As time goes on and I grow older, I have a message for the Generation Z. But not just a message, I will also have a request for them. For any “Zoomer” reading this, before I go on, please know this isn’t condescending or looking down on you. This is from one older comrade to the younger comrades. And I personally couldn’t be more proud of your generation TBH.
As 80s millennials enter their 40s and us 90s millennials enter our 30s, just know that unlike the generations that came before, most of us will NEVER forget who we are. We will always remember what it was like to be young. To be thrust into a world that was rigged against us. To crush on a girl in class that you had NO chance with. The senior home coming dance. Getting your driver’s license. Getting your first job. you know. But We also remember telling our parents thing they DIDN’T want to hear. Like coming out as gay or trans. Or not Christian anymore. Or coming out as a Socialist Catholic in my case. Yeah, my parents DID NOT like that. Point is we will always be young at heart. 

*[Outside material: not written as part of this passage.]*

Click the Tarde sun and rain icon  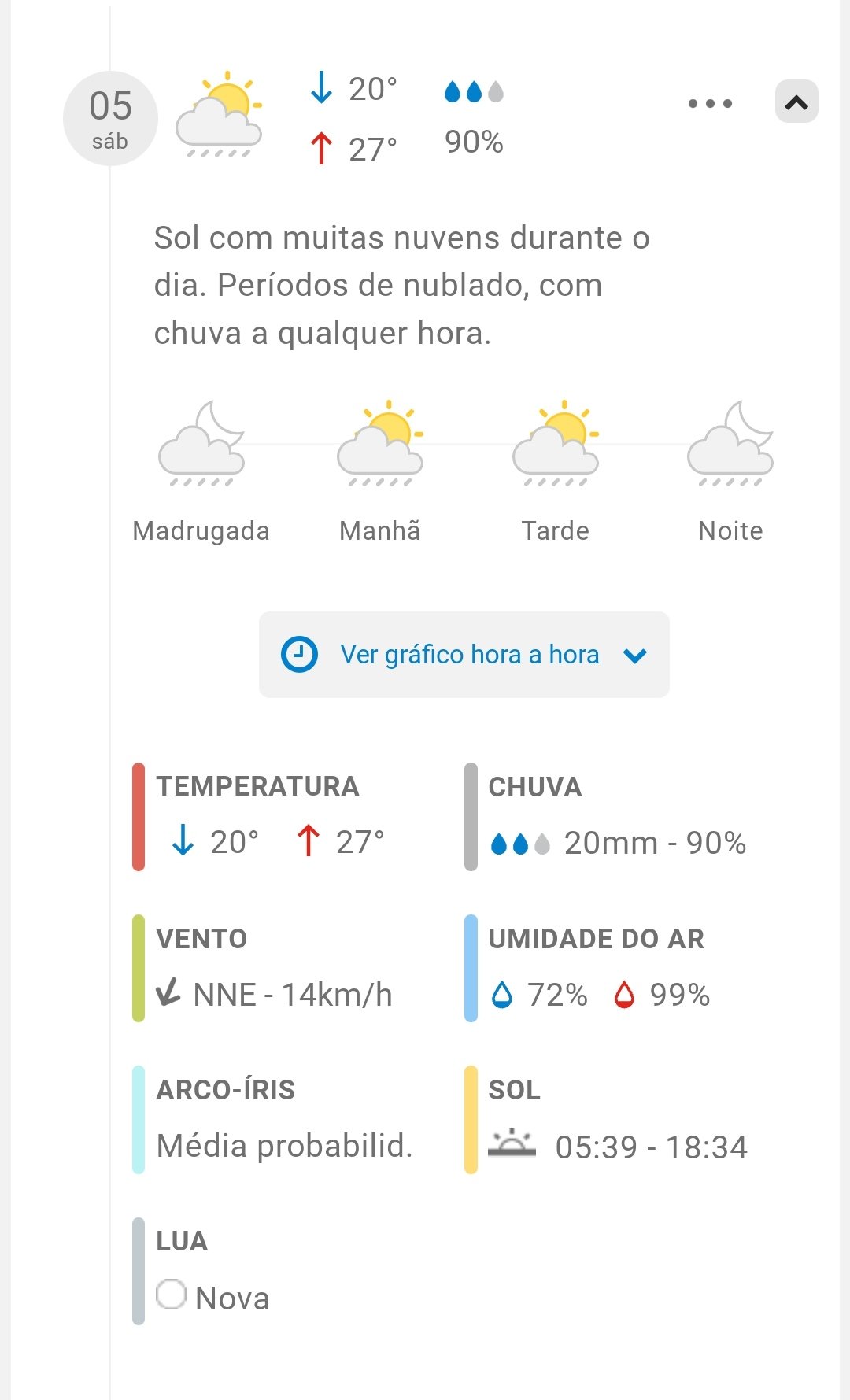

We are comrades united because we are fighting for the same cause. The fight you’re fighting now is the same one we stood for when we were teens and you were kids exploring Minecraft. (am I hip yet?) I remember going to pride parades as a straight ally at 21 in the months before Oberefell v. Hodges legalized same sex marriage in 2015. Though I couldn’t vote in 2008 (I was 15), we millennials made the huge turnout to elect the first black man into the White House. I remember getting tear gassed as an “old” 26 year old during the BLM protests.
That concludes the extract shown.